You will work with the firm’s rich data pool from both internal and external sources using Python/Spark via AWS and other systems. You are also expected to derive business insights from technical results and be able to present them to non-technical audience.
Job responsibilities
- Proactively develop understanding of key business problems and processes
- Execute tasks throughout a model development process including data wrangling/analysis, model training, testing, and selection.
- Generate structured and meaningful insights from data analysis and modelling exercise and present them in appropriate format according to the audience.
- Collaborate with other data scientists and machine learning engineers to deployment machine learning solutions.
- Carry out ad-hoc and periodic analysis as required by the business stakeholder, model risk function, and other groups.

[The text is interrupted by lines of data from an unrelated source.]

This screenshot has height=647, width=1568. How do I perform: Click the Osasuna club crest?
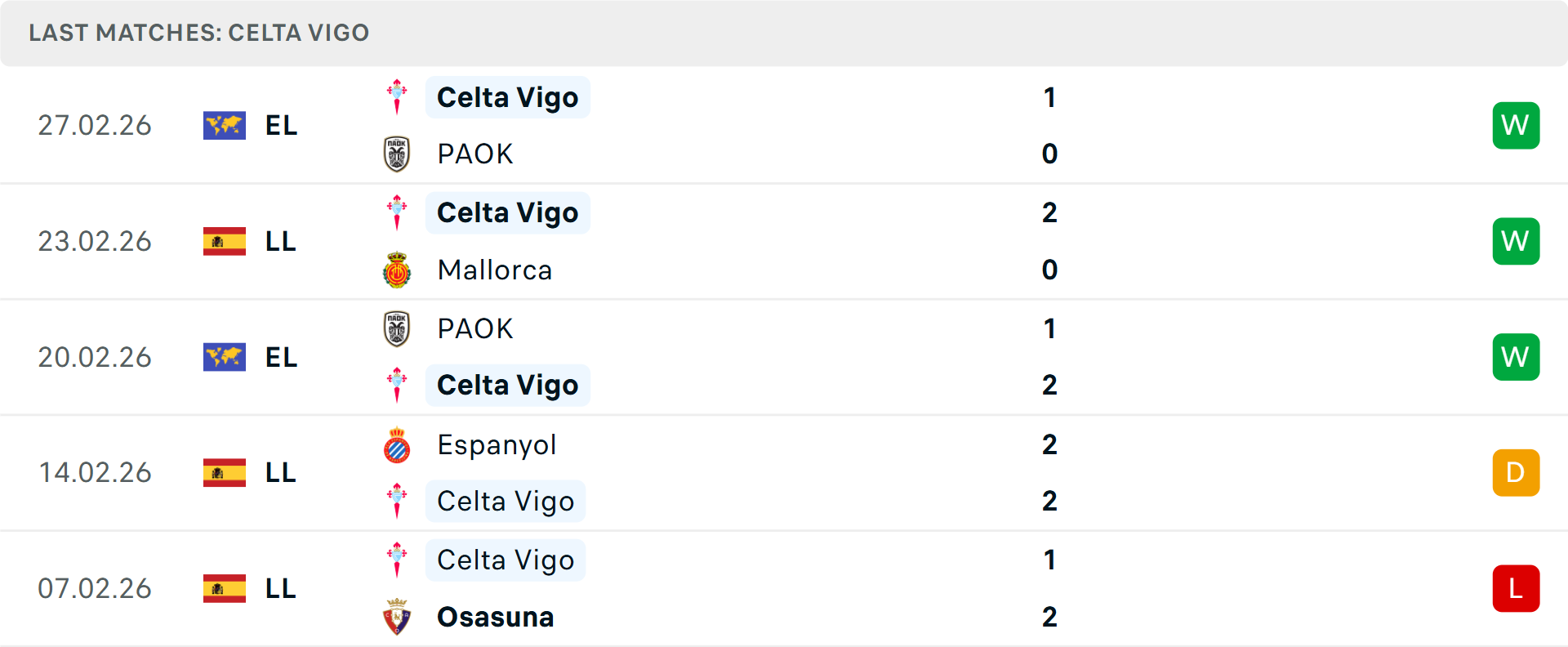click(x=397, y=617)
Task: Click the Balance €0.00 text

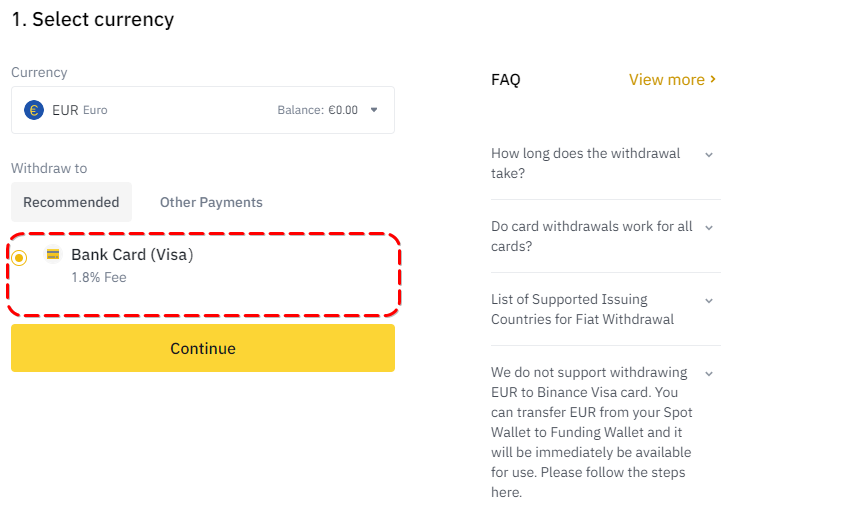Action: pos(317,110)
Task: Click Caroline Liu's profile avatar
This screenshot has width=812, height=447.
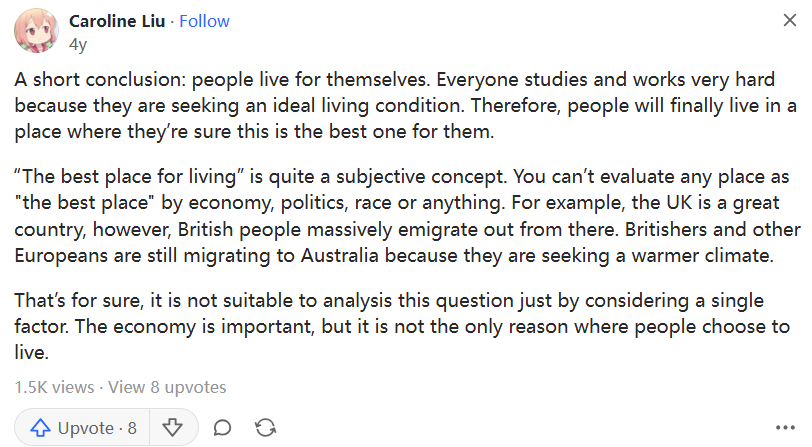Action: point(36,31)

Required qualifications, capabilities, and skills
- 2-3 years of relevant experience post Advanced degree (MS, PHD) in a quantitative field (e.g., Data Science, Computer Science, Applied Mathematics, Statistics, and Econometrics)
- Practical expertise and work experience with ML projects, both supervised and unsupervised.
- Proficient programming skills with Python, R, or other equivalent languages,
- Demonstrated experience working with large and complicated datasets.
- Experience with broad range of analytical toolkits, such as SQL, Spark, Scikit-Learn, and XGBoost.
- Excellent problem solving, communication (verbal and written), and teamwork skills;
Preferred qualifications, capabilities, and skills
- Experience with graph analytics and neural network (Tensorflow, Keras).
- Experience working with engineering teams to operationalize machine learning models.
- Familiarity with the financial services industry.